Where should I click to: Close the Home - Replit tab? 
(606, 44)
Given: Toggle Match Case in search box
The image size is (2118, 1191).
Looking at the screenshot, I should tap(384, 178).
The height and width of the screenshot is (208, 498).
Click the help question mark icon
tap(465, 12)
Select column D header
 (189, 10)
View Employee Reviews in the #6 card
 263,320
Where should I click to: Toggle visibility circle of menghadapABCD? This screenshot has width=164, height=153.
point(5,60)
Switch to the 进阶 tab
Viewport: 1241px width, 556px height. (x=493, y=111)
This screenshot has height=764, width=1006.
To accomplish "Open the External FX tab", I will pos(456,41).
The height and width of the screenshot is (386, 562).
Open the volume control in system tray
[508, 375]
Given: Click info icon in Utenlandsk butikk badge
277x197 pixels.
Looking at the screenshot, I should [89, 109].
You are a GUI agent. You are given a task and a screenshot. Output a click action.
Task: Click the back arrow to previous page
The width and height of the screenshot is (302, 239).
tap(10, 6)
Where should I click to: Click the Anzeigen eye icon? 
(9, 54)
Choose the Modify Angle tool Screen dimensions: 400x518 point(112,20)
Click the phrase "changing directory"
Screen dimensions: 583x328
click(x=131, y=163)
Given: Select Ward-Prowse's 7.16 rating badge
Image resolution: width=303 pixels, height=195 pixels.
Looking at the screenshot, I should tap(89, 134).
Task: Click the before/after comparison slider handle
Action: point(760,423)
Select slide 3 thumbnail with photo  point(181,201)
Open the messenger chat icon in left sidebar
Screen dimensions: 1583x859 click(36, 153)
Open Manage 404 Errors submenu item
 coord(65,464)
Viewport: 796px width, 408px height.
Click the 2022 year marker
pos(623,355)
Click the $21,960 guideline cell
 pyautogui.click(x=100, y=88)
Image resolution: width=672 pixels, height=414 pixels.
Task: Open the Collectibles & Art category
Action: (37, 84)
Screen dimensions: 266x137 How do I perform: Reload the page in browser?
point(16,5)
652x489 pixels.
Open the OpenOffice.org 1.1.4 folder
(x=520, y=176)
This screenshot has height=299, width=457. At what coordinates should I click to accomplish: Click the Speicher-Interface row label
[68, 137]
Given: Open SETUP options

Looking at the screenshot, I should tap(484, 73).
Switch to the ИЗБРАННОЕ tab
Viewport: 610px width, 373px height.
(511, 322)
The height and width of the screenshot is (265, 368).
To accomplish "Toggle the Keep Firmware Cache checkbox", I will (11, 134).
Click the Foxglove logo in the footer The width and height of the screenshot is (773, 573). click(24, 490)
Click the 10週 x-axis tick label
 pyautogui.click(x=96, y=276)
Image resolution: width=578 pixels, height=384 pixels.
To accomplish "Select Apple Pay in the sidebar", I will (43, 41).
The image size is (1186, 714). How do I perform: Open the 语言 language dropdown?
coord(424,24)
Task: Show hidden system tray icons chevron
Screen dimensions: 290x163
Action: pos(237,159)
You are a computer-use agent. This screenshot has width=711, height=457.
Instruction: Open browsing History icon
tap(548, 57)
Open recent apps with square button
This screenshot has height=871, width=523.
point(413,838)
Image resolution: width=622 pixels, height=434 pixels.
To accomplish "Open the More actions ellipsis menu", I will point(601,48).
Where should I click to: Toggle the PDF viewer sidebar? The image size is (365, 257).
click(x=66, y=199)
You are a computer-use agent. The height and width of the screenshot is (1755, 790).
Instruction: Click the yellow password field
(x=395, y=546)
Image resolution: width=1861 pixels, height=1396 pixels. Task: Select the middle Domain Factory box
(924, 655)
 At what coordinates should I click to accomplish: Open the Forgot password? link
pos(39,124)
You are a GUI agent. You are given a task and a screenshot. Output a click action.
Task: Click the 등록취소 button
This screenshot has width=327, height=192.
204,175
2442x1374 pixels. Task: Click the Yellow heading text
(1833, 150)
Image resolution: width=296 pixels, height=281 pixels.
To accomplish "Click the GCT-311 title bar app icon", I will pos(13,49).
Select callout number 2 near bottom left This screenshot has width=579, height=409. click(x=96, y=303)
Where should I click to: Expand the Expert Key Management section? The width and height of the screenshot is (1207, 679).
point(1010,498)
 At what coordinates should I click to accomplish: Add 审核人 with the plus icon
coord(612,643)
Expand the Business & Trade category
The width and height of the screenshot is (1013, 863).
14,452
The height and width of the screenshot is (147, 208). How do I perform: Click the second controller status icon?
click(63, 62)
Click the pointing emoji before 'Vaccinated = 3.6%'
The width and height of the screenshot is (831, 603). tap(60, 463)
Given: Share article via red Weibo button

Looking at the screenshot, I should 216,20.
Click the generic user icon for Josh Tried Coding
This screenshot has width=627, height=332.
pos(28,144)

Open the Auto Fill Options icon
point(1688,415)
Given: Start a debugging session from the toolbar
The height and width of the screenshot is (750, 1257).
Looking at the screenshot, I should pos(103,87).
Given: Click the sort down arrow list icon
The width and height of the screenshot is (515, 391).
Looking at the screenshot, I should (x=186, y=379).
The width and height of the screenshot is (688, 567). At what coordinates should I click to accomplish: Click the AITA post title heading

**Instructions to follow:** Rewrite the rows starting with the line that contains "Click the 10週 x-axis tick label" and going on through the line that contains "I will point(601,48).", replacing "To accomplish" with "To complete" and leaving everything else unchanged.

**Result:**
Click the 10週 x-axis tick label
 pyautogui.click(x=96, y=276)
Image resolution: width=578 pixels, height=384 pixels.
To complete "Select Apple Pay in the sidebar", I will (43, 41).
The image size is (1186, 714). How do I perform: Open the 语言 language dropdown?
coord(424,24)
Task: Show hidden system tray icons chevron
Screen dimensions: 290x163
Action: pos(237,159)
You are a computer-use agent. This screenshot has width=711, height=457.
Instruction: Open browsing History icon
tap(548, 57)
Open recent apps with square button
This screenshot has height=871, width=523.
point(413,838)
Image resolution: width=622 pixels, height=434 pixels.
To complete "Open the More actions ellipsis menu", I will point(601,48).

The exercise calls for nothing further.